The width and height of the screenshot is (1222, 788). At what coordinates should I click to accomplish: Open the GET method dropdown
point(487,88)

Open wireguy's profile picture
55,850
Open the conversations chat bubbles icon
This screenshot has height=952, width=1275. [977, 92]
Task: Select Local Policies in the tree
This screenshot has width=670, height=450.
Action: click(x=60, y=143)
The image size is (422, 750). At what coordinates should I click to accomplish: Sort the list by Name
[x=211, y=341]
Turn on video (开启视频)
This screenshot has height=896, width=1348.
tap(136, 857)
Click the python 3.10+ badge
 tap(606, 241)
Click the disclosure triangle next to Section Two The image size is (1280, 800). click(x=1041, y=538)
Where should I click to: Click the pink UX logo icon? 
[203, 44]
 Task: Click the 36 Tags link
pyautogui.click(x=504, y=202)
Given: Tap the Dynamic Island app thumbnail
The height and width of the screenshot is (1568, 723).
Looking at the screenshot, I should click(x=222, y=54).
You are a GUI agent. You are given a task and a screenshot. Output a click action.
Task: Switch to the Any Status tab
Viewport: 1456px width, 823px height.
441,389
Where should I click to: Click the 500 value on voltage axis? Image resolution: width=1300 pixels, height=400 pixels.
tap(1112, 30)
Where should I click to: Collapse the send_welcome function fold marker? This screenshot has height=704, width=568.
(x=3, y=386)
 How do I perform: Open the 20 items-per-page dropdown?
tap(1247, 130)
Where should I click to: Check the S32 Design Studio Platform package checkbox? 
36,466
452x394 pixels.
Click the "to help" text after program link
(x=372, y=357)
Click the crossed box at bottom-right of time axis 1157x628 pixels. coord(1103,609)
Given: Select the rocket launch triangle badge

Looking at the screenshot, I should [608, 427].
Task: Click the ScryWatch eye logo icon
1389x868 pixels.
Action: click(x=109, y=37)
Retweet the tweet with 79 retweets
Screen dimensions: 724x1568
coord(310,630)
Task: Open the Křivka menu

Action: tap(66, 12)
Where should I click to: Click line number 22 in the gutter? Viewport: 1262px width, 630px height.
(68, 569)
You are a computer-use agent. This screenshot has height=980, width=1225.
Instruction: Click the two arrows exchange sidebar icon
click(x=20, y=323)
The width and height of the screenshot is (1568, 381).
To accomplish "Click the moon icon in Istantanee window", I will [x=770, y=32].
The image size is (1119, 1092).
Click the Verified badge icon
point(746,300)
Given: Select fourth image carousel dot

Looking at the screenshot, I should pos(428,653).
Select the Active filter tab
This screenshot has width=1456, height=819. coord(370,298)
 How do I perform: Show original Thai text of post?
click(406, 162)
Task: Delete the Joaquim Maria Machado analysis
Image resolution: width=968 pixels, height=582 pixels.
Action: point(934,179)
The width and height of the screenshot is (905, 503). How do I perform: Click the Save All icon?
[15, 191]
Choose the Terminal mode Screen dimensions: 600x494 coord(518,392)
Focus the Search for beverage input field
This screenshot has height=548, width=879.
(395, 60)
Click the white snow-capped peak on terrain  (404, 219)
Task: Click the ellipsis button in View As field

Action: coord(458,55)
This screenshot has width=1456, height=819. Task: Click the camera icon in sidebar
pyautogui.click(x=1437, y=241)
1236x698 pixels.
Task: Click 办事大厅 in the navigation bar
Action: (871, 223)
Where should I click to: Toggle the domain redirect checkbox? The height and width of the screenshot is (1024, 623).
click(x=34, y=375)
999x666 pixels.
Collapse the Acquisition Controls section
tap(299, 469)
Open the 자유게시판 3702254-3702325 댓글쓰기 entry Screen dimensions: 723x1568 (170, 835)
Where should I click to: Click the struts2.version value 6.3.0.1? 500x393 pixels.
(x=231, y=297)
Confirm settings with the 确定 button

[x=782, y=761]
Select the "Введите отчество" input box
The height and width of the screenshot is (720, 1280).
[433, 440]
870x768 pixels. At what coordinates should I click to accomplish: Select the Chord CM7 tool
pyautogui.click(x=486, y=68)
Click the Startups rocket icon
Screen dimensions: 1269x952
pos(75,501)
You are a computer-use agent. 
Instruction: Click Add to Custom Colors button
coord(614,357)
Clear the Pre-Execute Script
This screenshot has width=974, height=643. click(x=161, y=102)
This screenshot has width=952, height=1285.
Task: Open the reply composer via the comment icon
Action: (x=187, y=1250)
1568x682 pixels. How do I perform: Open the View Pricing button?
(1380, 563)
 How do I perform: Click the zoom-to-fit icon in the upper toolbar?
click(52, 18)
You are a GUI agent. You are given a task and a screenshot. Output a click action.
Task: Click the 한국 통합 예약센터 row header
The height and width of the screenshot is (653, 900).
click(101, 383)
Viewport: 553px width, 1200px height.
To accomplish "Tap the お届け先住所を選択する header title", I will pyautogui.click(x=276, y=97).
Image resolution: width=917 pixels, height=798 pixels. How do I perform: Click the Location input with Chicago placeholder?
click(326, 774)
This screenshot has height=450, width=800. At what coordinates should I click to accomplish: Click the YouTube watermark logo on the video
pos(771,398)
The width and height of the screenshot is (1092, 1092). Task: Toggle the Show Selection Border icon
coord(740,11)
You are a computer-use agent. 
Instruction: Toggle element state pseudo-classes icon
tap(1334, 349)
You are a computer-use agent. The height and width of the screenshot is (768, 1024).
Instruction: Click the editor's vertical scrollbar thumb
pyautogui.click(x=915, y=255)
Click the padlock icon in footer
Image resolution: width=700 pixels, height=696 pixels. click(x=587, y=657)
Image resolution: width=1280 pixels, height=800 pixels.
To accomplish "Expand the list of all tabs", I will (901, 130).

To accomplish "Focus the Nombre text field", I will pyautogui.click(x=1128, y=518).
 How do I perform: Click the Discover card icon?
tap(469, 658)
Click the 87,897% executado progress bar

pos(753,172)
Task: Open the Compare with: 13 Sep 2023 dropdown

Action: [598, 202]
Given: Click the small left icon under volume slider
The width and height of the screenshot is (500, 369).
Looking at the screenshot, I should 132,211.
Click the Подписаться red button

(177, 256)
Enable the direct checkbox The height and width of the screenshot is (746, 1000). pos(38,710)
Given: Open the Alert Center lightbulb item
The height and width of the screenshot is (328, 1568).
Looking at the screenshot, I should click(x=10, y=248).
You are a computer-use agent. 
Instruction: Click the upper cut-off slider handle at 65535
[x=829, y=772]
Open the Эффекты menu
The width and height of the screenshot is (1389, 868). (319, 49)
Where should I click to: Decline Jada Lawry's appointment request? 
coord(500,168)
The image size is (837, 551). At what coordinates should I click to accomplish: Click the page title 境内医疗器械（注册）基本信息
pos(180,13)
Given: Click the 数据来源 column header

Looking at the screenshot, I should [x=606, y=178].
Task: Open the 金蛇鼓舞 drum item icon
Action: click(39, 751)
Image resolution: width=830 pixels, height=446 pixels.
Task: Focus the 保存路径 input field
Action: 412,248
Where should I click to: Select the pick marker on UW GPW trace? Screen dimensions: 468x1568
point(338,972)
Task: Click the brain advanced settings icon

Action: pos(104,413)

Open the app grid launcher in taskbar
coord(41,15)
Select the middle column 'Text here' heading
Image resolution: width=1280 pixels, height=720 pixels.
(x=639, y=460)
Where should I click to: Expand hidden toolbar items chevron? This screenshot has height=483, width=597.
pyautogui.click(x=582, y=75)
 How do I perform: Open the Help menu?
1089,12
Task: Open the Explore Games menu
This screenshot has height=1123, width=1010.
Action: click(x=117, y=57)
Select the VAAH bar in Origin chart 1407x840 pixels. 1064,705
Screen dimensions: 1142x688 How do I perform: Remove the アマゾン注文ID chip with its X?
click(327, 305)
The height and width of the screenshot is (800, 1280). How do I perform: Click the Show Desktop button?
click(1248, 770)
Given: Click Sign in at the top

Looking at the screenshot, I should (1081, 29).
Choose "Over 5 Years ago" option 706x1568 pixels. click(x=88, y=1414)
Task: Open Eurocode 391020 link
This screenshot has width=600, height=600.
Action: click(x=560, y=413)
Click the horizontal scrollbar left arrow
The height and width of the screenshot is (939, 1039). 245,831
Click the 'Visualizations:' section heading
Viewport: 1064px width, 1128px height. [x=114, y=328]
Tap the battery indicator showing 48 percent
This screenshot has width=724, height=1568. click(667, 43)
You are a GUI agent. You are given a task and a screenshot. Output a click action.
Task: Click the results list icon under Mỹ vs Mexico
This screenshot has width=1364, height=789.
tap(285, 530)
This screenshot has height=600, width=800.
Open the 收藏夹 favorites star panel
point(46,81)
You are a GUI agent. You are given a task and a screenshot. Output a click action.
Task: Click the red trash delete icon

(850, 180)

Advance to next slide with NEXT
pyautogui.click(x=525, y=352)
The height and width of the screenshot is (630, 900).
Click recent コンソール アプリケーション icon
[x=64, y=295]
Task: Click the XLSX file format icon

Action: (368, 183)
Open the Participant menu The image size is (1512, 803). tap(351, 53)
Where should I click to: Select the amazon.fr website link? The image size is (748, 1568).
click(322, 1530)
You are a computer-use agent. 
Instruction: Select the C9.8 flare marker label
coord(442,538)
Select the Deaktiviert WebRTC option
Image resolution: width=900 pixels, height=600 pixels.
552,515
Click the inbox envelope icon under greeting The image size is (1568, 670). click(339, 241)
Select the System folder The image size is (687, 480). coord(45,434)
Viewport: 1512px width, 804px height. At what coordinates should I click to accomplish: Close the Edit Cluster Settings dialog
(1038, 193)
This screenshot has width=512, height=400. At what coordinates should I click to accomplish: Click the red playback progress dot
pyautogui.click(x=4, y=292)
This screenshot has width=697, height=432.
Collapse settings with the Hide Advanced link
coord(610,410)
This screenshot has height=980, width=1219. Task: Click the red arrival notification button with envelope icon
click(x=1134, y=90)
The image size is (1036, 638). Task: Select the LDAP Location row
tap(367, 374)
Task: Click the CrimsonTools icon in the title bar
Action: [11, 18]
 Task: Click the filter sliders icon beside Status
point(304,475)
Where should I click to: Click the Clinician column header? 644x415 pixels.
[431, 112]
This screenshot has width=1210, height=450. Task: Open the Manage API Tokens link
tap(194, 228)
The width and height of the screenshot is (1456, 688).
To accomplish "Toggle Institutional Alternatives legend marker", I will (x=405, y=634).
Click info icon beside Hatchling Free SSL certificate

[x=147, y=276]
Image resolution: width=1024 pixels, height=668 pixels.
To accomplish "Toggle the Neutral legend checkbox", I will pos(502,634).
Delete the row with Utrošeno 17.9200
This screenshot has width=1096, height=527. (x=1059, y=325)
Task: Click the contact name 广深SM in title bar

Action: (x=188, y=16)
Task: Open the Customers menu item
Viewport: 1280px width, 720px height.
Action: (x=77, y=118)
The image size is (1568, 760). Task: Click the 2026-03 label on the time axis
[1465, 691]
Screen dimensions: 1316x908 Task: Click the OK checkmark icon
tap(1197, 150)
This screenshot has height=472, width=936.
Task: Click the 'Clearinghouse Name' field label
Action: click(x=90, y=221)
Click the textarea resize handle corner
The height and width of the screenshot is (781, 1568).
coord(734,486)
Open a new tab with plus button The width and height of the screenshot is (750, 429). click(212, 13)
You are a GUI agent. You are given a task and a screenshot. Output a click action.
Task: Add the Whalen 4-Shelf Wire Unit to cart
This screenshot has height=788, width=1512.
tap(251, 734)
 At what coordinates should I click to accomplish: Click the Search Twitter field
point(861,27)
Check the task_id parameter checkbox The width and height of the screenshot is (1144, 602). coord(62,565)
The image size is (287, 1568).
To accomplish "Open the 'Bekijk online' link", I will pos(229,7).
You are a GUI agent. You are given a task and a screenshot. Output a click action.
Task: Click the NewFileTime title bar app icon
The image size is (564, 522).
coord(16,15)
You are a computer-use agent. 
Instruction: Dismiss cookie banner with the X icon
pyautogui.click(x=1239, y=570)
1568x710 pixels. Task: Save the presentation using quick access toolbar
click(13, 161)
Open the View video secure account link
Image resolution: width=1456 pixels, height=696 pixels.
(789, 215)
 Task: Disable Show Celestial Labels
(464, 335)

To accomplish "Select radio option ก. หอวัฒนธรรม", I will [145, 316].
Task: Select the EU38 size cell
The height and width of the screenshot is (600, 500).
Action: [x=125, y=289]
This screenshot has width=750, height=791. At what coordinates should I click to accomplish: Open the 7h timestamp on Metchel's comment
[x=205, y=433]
################
_Task objective_. Using only the listing above, restate exactly the lines from the line containing "Where should I click to: Expand" through the line containing "Task: Open Eurocode 391020 link", both included.

_Written answer_.
Where should I click to: Expand hidden toolbar items chevron? This screenshot has height=483, width=597.
pyautogui.click(x=582, y=75)
 How do I perform: Open the Help menu?
1089,12
Task: Open the Explore Games menu
This screenshot has height=1123, width=1010.
Action: click(x=117, y=57)
Select the VAAH bar in Origin chart 1407x840 pixels. 1064,705
Screen dimensions: 1142x688 How do I perform: Remove the アマゾン注文ID chip with its X?
click(327, 305)
The height and width of the screenshot is (800, 1280). How do I perform: Click the Show Desktop button?
click(1248, 770)
Given: Click Sign in at the top

Looking at the screenshot, I should (1081, 29).
Choose "Over 5 Years ago" option 706x1568 pixels. click(x=88, y=1414)
Task: Open Eurocode 391020 link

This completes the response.